Exercise: Drop every picture, then transcribe the remaining data exactly.

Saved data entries
=======
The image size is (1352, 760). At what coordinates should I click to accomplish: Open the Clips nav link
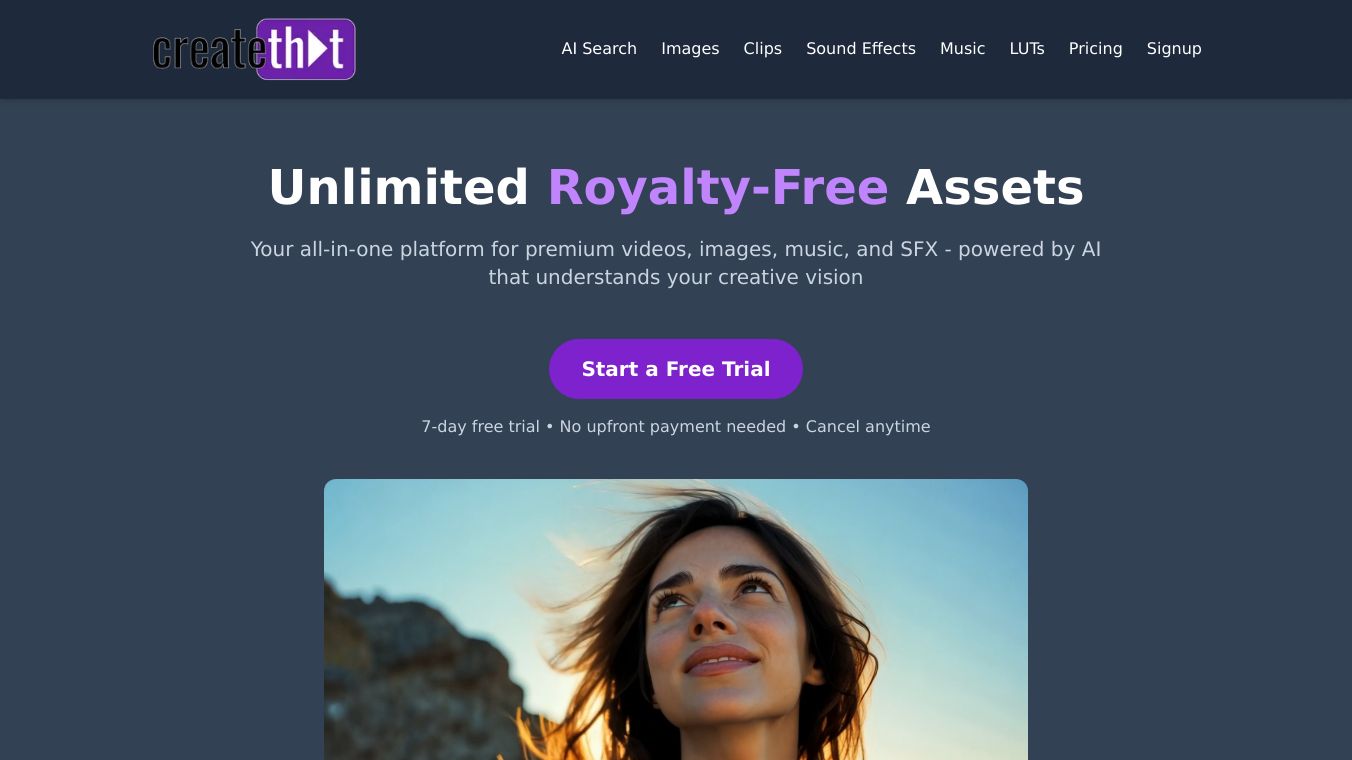pyautogui.click(x=762, y=49)
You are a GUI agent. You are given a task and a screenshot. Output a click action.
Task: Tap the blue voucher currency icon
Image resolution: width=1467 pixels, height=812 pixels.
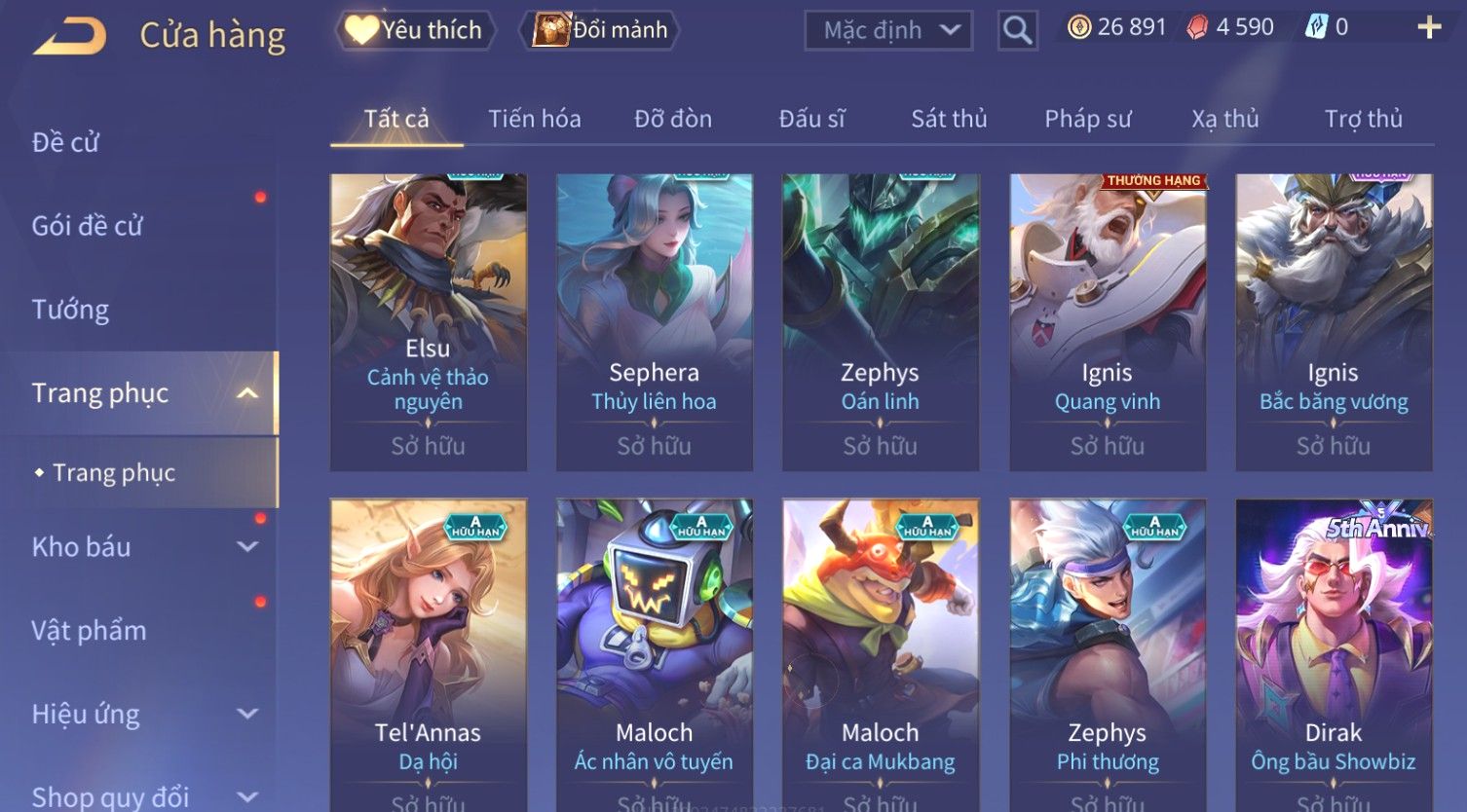[1316, 27]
=======
Finished task:
The image size is (1352, 760). At what coordinates should I click to accomplish: Open the Clips nav link
pyautogui.click(x=762, y=49)
You are a GUI agent. You are given a task and a screenshot. Output a click action.
Task: Tap the blue voucher currency icon
Image resolution: width=1467 pixels, height=812 pixels.
[1316, 27]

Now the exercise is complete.